Além desses tipos, os vinhos também são classificados por sua doçura, a qual pode ser resultado do tipo de uva utilizada, pois algumas são mais doces do que outras, ou pela adição de açúcares durante o preparo da bebida. Inclusive a prática de adicionar açúcar ao vinho se difundiu na Idade Moderna junto a indústria canavieira, quando o açúcar se tornou um produto mais disponível. Dessa forma, os vinhos costumam ser classificados em três categorias de doçura:
  • seco: sem ou com teor abaixo de 4g de açúcar por litro. 
  • meio seco ou demi-sec: com adição baixa de açúcar, variando de 4g a 25g por litro. 
  • doce ou suave: com adição de açúcar acima dos 25g por litro.
Entretanto, os vinhos espumantes possuem uma classificação de doçura diferente, apresentando mais categorias. 
  • Nature: até 3 gramas de açúcar por litro
  • Extra-brut: de 3 a 8 gramas de açúcar
  • Brut: de 8 a 15 gramas de açúcar
  • Sec ou seco: de 15 a 20 gramas de açúcar 
  • Demi-sec ou meio seco: de 20 a 60 gramas de açúcar
  • Doce ou suave: a partir de 60 gramas de açúcar
Além desses tipos e classificações, os vinhos também são classificados ou tipificados quanto suas subvariedades.
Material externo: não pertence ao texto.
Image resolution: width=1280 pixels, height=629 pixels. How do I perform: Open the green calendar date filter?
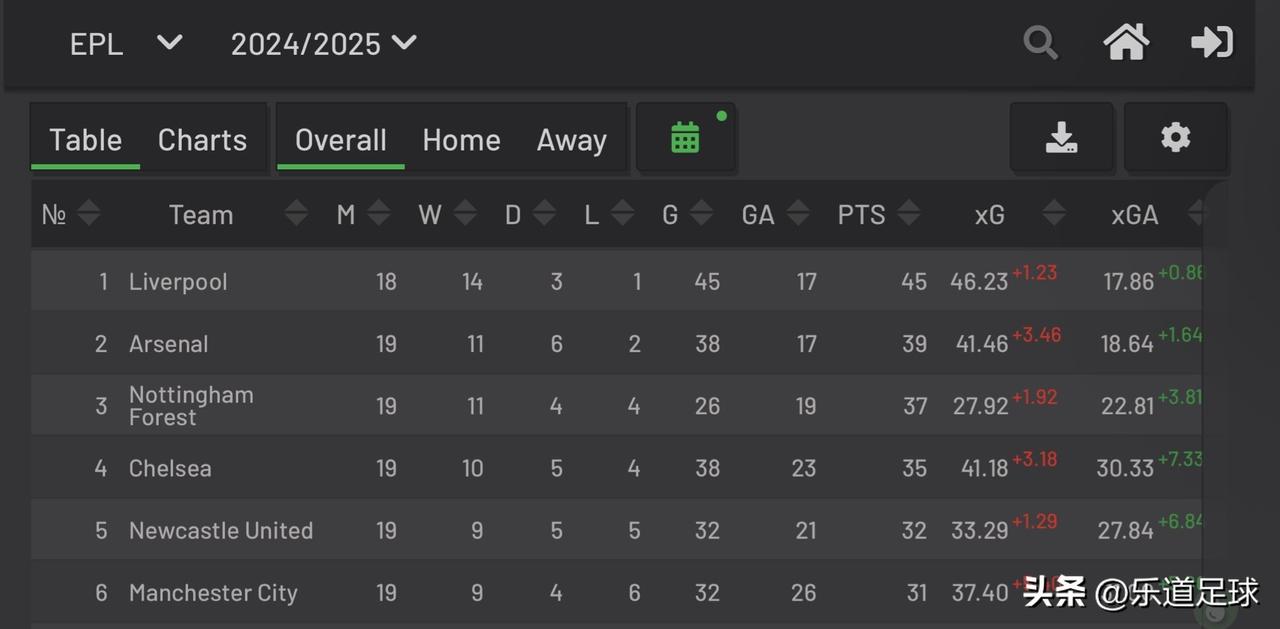pyautogui.click(x=686, y=138)
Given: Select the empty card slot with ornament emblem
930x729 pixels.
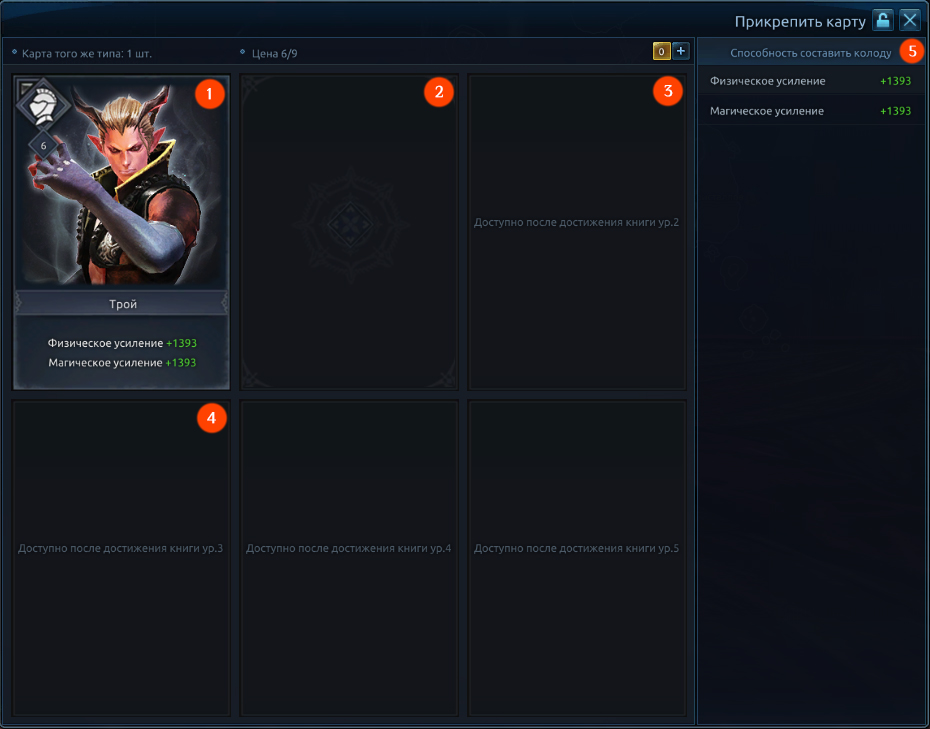Looking at the screenshot, I should 349,233.
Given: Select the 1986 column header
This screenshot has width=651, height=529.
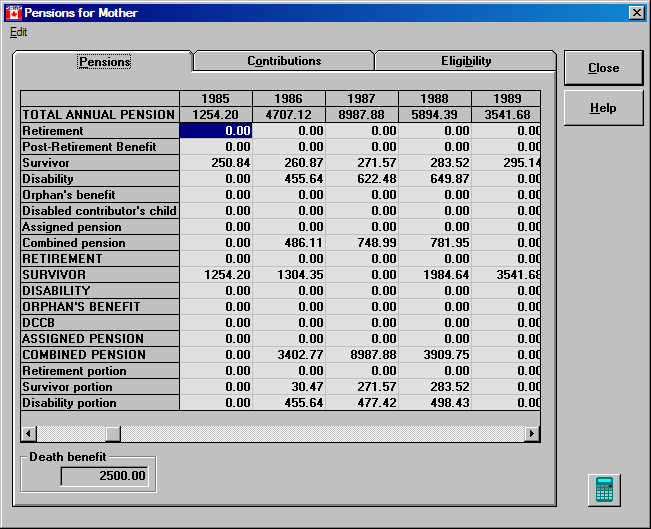Looking at the screenshot, I should pyautogui.click(x=289, y=99).
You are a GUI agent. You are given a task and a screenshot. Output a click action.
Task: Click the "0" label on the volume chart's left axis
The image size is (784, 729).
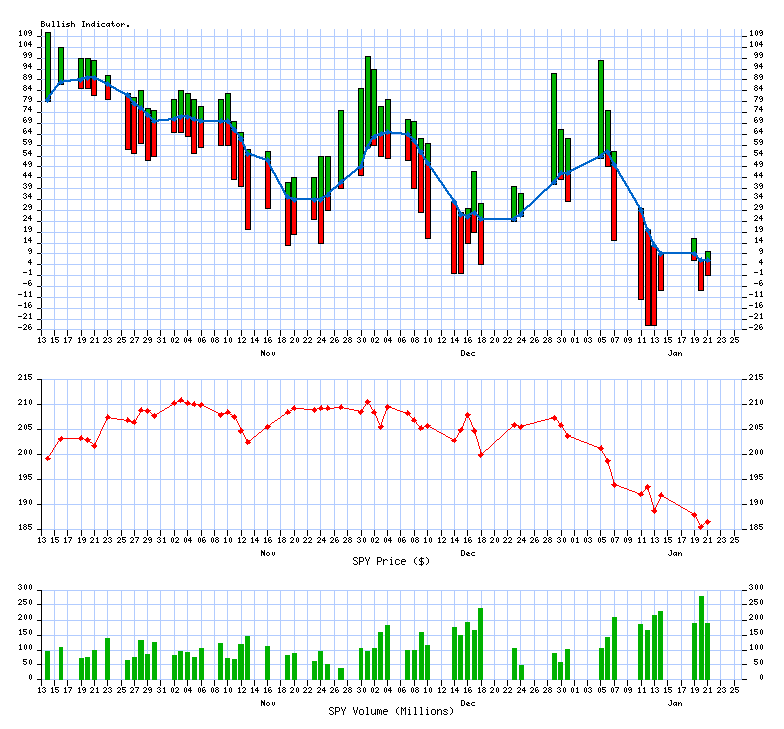(x=31, y=678)
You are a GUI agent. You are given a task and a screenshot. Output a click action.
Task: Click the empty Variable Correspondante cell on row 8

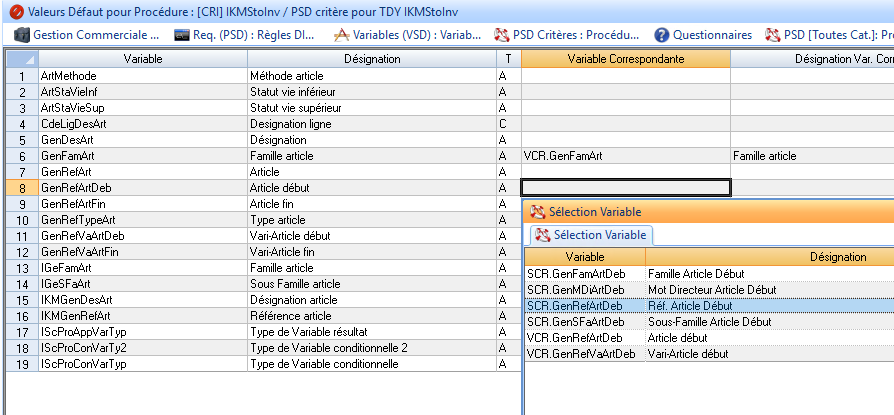626,188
Por exemplo, existem classificações de vinhos tinto, branco, rosé, espumante. 

NOTA: Em outro mito, Príapo não seria filho de Dioniso, mas de Zeus. 

NOTA 2: O Monte Nisa onde Dioniso passou sua infância e adolescência é uma montanha mítica. Dependendo do mito ela estaria situada na Ásia, África, Grécia ou Trácia. 

NOTA 3: Alguns dos vários santos padroeiros do vinho foram mártires que teriam vivido na época do Império Romano, período em que a cultura do vinho era bem difundida. 

NOTA 4: Apesar de tradicionalmente as rolhas de vinho serem feitas com cortiça de árvores como o carvalho e o sombreiro, todavia, existem marcas de vinho que fazem uso de rolhas de vidro, de silicone, de plástico ou até de tampas apropriadas para isso.

NOTA 5: Atualmente o teor alcoólico comum da maioria dos vinhos, varia de 10% a 12%, sendo os vinhos fortificados passando disso, podendo chegar a 20%. Todavia, no passado os vinhos de alguns povos e lugares eram naturalmente fortes, como no caso dos vinhos da Grécia Antiga, por conta disso, os gregos o diluíam com água. 

Referências bibliográficas: 

BRANDÃO, Junito de Souza. Mitologia grega, vol. 1. Petrópolis, Vozes, 1986. 3v. 

BUENO, Eduardo. Capitães do Brasil: a saga dos primeiros colonizadores. Rio de Janeiro, Objetiva, 1999. 

CIVITELLO, Linda. Cuisine and Culture: A History of Food and People. New Jersey, Wiley, 2008. 

GAUTIER, Jean-François. Vinho. Porto Alegre, L&PM Pocket, 2009. 

GRIMAL, Pierre. Dicionário da mitologia grega e romana. Tradução de Victor Jabouille. 5a ed. Rio de Janeiro, Bertrand Brasil, 2005. 

MCGOVERN, Patrick E; FLEMING, Stuart J; KATZ, Solomon H (eds.). The origins and ancient history of wine. Australia, Gordon and Breach Publishers, 1996. 

MILLON, Marc. Wine: A Global History. London, Reaktion Books, 2013. 

NEWMAN, James L. Wine. In: KIPLE, Kenneth F; ORNELAS, Kriemhild Coneè (eds.). The Cambridge World History of Food, vol. 1. Cambridge, Cambridge University Press, 2000, p. 730-740.